Instructions for the task »
Count up the lines below that include the string "computer" and report the number by itself.

Exercise input »
'''
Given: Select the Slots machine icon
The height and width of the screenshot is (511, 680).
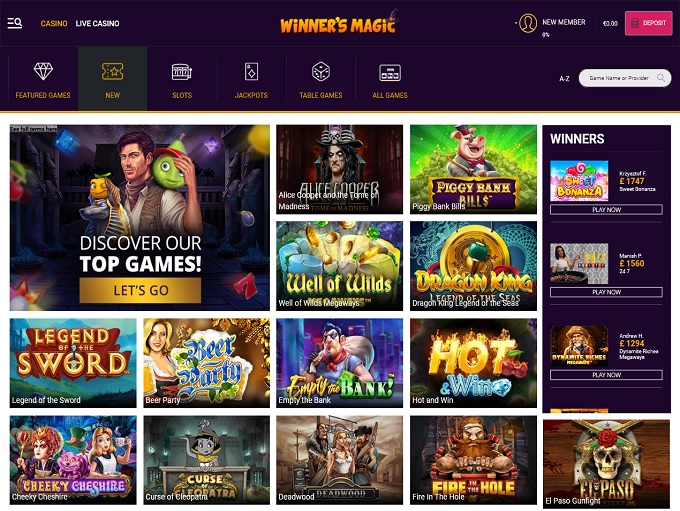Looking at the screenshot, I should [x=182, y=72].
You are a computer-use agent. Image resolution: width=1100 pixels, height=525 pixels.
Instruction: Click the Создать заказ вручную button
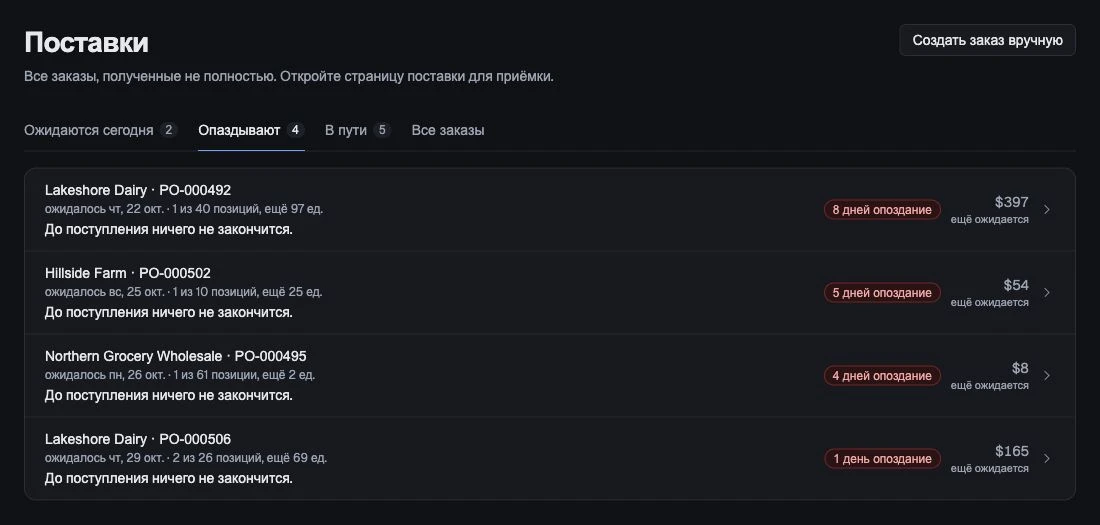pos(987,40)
'''
'''
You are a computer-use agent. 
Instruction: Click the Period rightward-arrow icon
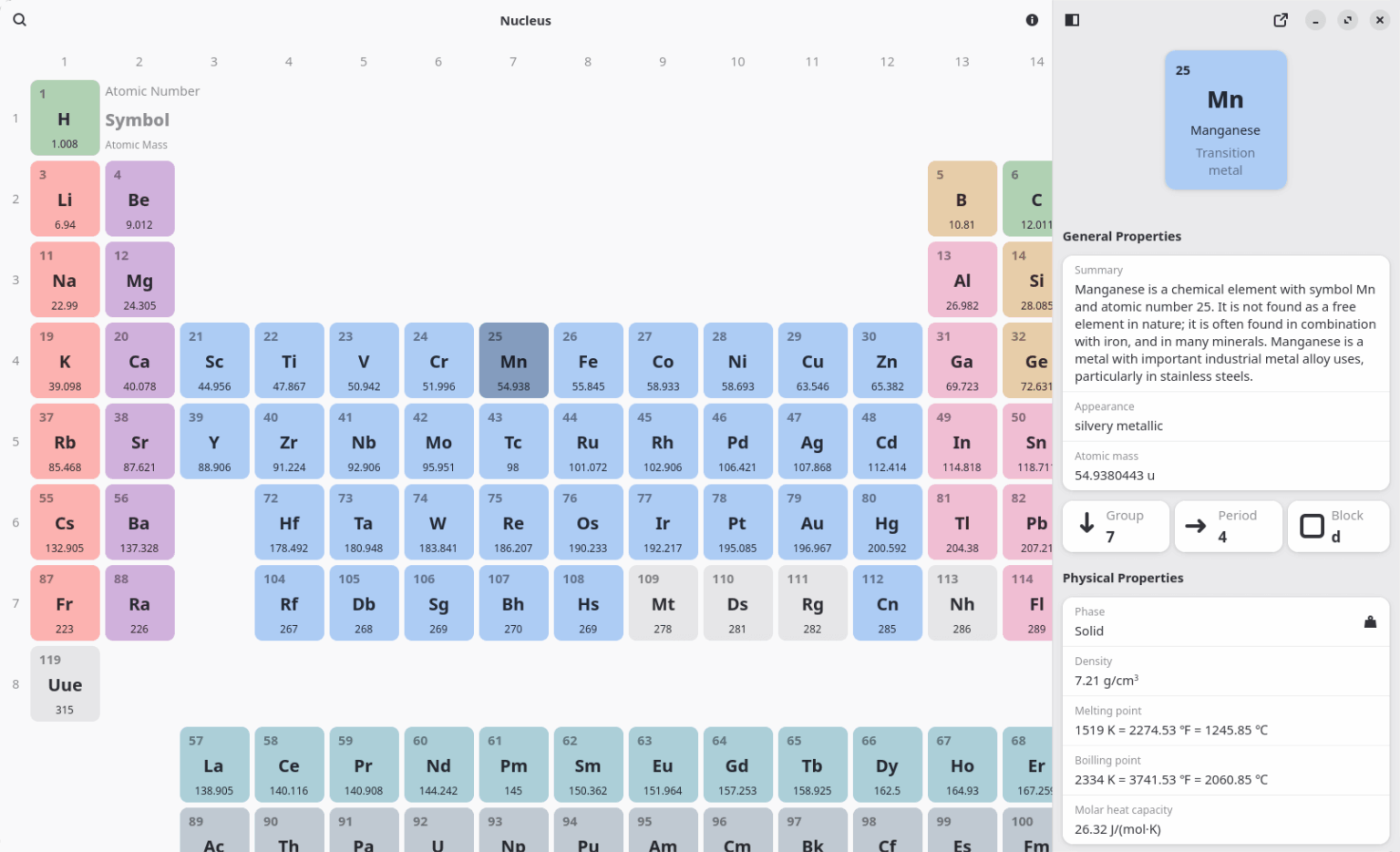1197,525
'''
'''
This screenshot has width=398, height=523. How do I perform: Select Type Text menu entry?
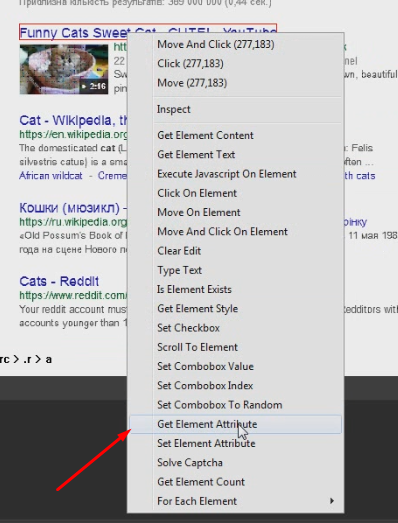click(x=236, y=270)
'''
Solved problem »
2